Некоторые историки стесняются, даже сердятся, когда им доказывают, что они тоже люди определенной эпохи и что этот факт должен обязательно отразиться на их взглядах, концепциях, что если бы они жили раньше или позже, то и XI, XVII, XIX век в их статьях и книгах были бы несколько иными. Историки обижаются и стараются отстоять свою объективность, независимость от «слишком современных» субъективных эмоций.

Между тем — зря обижаются: поэзия, которая субъективна «по определению», которая свободно и прихотливо пропускает через поэтическую личность любой век и тысячелетие — она ведь по-своему стремится к той же цели, что и ученые, и не уступит почтенной науке в добывании истины. Однако, чтобы не засохнуть, не обмануть самих себя, — и ученым, и читателям, думаю, не грех поучиться у поэта: разумеется, не стихотворному мастерству, тут дело в таланте («историками делаются, поэтами рождаются»). Не грех заразиться смелостью, высокой субъективностью, откровенностью, стремлением к нравственным оценкам, и настоящей радости — и «злой тоске».

Не дело поэта расцвечивать иллюстративными подробностями, как Соловки держались против царя всея Руси. Дело поэта — печалиться, размышляя о кровавом столкновении двух непримиримых правд — у мятежных монахов своя, у государя своя.

Поэт знает, что Петр III ничтожен, что пока он «играет на скрипке, государство уходит из рук», что новые руки, которые приберут это государство, — более сильные и умелые: да, разумеется, это необходимо, неизбежно — но как не пожалеть «одинокого и хлипкого» монарха?

Враги, кровь, борьба — неизбежные спутники любого раздела мировой истории, присутствующие на любой странице учебника, и вдруг поражающие своей смелостью слова: «И в горло нож вонзает Брут, а под Тезеем берег крут, и хочется довериться врагу».

Нельзя довериться — но хочется: вот история человечества!..

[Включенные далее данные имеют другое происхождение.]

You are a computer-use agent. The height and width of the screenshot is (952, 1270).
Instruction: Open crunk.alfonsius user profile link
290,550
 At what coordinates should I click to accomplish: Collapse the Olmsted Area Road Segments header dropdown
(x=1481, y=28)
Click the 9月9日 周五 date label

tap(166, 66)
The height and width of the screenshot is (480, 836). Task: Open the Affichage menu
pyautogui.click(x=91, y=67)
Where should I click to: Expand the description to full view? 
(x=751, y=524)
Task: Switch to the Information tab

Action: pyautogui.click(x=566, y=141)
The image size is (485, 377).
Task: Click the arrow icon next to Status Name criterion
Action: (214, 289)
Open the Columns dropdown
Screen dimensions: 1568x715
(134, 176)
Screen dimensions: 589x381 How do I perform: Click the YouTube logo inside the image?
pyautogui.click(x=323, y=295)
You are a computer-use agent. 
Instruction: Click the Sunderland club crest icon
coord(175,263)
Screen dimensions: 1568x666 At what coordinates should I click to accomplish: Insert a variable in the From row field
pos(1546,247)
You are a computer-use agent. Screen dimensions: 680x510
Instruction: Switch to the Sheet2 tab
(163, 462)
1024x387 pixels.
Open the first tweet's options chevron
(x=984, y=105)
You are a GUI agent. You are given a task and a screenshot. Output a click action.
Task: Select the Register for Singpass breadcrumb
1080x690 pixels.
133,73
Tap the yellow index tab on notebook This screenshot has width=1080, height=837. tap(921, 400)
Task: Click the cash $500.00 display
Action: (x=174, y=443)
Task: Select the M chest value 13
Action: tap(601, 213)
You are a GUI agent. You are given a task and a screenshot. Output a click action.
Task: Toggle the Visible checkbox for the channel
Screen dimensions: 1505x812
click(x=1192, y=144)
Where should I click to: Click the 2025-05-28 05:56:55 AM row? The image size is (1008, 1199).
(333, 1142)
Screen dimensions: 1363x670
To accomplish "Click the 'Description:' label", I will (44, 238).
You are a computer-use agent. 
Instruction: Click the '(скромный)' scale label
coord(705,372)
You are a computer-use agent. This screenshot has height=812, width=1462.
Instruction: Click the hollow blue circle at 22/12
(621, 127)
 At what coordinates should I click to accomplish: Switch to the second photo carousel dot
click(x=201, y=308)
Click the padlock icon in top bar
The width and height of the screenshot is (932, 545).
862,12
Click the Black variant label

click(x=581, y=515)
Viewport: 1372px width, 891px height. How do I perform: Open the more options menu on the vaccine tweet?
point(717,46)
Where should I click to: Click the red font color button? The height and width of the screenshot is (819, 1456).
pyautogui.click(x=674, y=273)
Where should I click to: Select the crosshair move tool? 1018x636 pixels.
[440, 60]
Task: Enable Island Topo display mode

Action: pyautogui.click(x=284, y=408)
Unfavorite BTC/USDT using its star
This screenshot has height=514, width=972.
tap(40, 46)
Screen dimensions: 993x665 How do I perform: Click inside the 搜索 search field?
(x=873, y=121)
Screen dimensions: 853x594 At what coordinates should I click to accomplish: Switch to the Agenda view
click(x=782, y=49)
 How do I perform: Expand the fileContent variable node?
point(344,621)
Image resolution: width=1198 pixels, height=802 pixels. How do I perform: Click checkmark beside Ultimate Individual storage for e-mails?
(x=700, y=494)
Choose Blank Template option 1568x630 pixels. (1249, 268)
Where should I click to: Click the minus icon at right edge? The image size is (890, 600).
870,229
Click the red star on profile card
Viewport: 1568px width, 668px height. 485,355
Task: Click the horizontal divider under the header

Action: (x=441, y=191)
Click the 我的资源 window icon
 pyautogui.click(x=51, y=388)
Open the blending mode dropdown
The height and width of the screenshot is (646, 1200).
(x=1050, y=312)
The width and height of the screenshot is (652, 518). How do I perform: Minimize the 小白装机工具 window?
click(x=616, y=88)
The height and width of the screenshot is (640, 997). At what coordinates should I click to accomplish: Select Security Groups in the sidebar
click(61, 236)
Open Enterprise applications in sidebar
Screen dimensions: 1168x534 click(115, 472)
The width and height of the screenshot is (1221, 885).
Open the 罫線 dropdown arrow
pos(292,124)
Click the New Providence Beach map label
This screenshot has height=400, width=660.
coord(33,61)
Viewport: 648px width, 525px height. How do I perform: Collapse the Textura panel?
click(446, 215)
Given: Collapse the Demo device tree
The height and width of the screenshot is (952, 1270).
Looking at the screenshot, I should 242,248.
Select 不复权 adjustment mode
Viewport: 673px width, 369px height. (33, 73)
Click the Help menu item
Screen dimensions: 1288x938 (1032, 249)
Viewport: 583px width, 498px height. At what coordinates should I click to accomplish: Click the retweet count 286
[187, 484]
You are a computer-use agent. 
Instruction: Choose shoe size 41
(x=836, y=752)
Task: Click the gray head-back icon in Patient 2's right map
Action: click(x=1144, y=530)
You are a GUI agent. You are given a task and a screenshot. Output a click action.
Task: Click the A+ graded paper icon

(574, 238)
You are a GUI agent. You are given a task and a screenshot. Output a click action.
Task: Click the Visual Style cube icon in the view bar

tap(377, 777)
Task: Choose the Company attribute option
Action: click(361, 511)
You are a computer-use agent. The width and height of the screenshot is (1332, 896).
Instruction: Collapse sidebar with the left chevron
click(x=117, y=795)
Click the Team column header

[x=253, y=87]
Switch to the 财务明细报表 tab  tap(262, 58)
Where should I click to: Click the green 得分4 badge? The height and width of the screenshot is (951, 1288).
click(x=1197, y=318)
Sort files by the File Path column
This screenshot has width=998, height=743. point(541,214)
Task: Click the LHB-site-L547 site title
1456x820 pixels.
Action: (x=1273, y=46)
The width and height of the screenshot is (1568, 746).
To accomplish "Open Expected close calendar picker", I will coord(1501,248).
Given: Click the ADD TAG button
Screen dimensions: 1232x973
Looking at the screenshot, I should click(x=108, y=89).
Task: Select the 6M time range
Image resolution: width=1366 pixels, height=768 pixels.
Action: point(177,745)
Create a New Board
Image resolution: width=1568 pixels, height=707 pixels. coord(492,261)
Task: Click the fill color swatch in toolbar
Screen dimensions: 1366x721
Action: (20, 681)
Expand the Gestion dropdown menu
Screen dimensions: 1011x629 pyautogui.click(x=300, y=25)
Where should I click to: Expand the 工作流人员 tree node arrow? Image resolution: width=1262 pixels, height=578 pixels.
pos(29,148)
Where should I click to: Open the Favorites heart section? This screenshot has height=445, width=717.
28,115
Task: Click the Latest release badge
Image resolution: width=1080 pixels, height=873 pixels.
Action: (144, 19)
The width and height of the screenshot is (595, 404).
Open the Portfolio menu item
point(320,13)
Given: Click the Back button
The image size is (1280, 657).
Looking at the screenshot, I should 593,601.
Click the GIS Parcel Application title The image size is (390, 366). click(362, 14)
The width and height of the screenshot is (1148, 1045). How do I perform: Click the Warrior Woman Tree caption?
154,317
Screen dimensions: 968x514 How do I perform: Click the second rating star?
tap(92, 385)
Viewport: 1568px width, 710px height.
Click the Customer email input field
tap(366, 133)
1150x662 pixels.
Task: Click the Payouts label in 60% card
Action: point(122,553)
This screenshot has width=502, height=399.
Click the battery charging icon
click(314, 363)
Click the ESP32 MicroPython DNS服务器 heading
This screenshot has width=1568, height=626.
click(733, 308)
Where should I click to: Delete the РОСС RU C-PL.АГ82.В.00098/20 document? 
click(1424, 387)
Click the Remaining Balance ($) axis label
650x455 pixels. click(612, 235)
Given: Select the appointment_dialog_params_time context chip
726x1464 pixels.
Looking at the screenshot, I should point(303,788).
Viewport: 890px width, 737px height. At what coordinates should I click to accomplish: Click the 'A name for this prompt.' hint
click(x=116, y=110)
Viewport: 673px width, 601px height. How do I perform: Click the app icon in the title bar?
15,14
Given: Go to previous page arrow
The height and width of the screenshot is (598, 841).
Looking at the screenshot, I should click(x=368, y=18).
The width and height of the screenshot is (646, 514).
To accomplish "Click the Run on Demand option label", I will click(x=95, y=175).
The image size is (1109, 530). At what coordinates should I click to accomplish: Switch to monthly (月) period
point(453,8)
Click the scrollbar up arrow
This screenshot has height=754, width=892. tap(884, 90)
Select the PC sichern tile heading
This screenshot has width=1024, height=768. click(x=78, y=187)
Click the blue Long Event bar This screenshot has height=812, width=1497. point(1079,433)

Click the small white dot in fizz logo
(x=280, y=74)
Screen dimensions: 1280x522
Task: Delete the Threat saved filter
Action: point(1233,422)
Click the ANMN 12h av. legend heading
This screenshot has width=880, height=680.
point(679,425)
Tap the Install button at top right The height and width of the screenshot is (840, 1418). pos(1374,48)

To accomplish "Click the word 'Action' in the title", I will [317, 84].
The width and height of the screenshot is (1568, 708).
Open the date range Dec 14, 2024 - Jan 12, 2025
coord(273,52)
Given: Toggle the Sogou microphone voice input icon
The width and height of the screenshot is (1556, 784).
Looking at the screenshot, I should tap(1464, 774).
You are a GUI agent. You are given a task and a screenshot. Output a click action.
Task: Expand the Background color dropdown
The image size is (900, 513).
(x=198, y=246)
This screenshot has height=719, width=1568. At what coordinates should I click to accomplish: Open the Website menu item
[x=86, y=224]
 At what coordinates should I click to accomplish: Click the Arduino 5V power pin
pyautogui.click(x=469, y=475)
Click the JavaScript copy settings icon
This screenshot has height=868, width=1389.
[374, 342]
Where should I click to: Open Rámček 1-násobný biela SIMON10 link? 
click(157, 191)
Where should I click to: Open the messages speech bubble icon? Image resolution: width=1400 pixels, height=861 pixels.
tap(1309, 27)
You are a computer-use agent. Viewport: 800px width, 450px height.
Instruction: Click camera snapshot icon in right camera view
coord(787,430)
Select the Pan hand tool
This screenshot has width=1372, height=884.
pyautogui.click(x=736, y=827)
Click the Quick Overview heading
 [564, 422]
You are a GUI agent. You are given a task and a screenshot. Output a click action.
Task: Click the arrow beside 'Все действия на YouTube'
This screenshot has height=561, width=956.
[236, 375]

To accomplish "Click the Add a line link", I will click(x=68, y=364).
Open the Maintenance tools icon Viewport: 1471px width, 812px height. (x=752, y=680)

Поэзия оказывается одним из сильнейших, вернейших способов соединения времен, геологической разведкой, открывающей нравственные сокровища во всех эрах и эпохах.

За этой добычей, над тундрой, океаном, над тысячелетиями, поэт снова и снова пускается «в полет свой дальний»…»

Кстати сказать, к историческим ошибкам в моих стихах и песнях (а их было немало) Тоник также относился снисходительно, полагая, что не в этом дело. Помню, как известный критик Станислав Рассадин критически отозвался о моем стихотворении «Пушкин и декабристы», где были такие строчки:

…Три каторжника сели у огня, Чугунными браслетами звеня.

Рассадин справедливо заметил, что кандалы со ссыльных были сняты еще до 1830 года. Эйдельман же, высказавшись в мою поддержку, заявил, что для художественною произведения, в отличие от научной статьи, не всегда обязательна точная фактология, а «чугунные браслеты» здесь вполне уместны как красочный символ неволи.